Why you should avoid so-called “diet foods”

Why you should avoid so-called “diet foods”

If you’re thinking about starting a diet, you may believe that it won’t be difficult. All you have to do is walk into the supermarket and find foods with the word “diet” slapped on the label. Easy enough, right? Well, the truth is that food sellers can write just about anything they want on their label, and this includes the word “diet.” The reality is these so-called “diet foods” may not be so healthy at all.

The diet soda illusion

When you’re craving a soda and see the words “0 calories” written on the label, it can feel like someone is giving you a free pass on your diet. You may even think you can drink five of them, and it will have no more consequence than drinking five cups of water. Unfortunately, there is a lot of evidence that suggests this way of thinking is completely wrong.
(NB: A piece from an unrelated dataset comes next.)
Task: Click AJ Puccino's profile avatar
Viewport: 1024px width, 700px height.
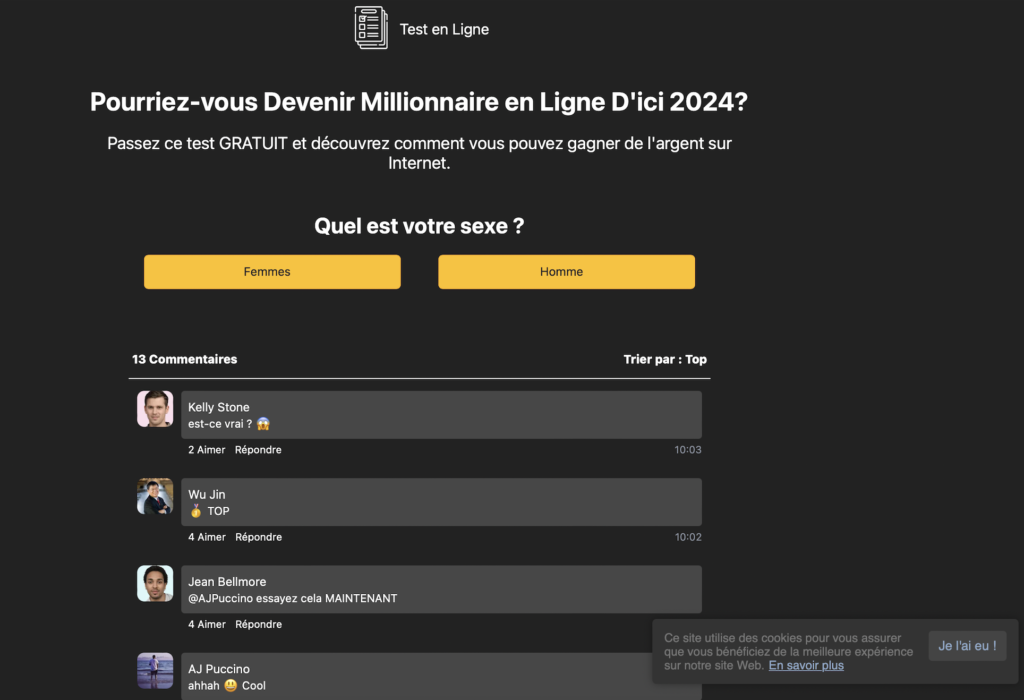Action: (x=155, y=671)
There have been numerous studies that have concluded that diet soda actually causes weight gain, including a recent one by the Journal of the American Geriatrics Society that found people who drank diet soda regularly gained up to as much as 3.2 inches in abdominal fat in a nine year period. What’s more, since diet soda doesn’t contain any real sugar, it can actually leave your body craving sugar after you’ve drank it. So if you’ve ever felt like devouring a box of oreos after downing two diet sodas, that’s probably why.
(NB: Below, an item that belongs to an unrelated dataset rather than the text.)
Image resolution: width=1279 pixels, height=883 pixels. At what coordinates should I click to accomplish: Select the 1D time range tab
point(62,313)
When a food is advertised as low-fat, what was the fat replaced with?

It doesn’t take a rocket science to understand that the universe operates by the laws of cause and effect. If you dump toxins in a river for years, the river becomes polluted. If you chug a gallon of water, you’ll quickly have to use the bathroom. So it’s no wonder that if you take fat out of a food and make it low-fat, there will be an effect that changes the makeup of the food. In many cases, when food manufacturers take out the fat, they’re replacing it with sugar, excessive sodium or some other unhealthy additive. None of these will do your waistline any good. The sugar will generally replace the calories that were removed from the fat, and the excessive sodium will likely cause you to eat more than you should.

“Health foods” to be suspicious of

Watch out for low-fat yogurts, microwavable meals and chocolate bars. Also, “healthy cereal” can be deceiving as well. Not only are they generally heavily processed, but most people end up eating several bowls of them at one time, which effectively goes against the laws of weight loss: if you eat more, you gain more weight. Really, though, anything with the word “diet” labeled on it should be treated cautiously and investigated thoroughly.

What to eat instead?

When at all possible, avoid the inner aisles of the supermarket. The inside aisles are almost always chock full of heavily processed foods, which means you’ll find lots of products containing unhealthy ingredients like high fructose corn syrup, MSG, vegetable oils and a laundry list of confusing words such as polydextrose, niacinamide and so on. Instead, eat whole foods as often as you can, which are oftentimes found around the outer edges of the supermarket. Eat more whole fruits, vegetables and meats. But if you must venture into those inner aisles, read your labels very carefully. No, not just the front label, but also the back. Read the serving size, the amount of sugar, fat, sodium, etc. It may be overwhelming to do this at first but once you get used to it, it will become second nature.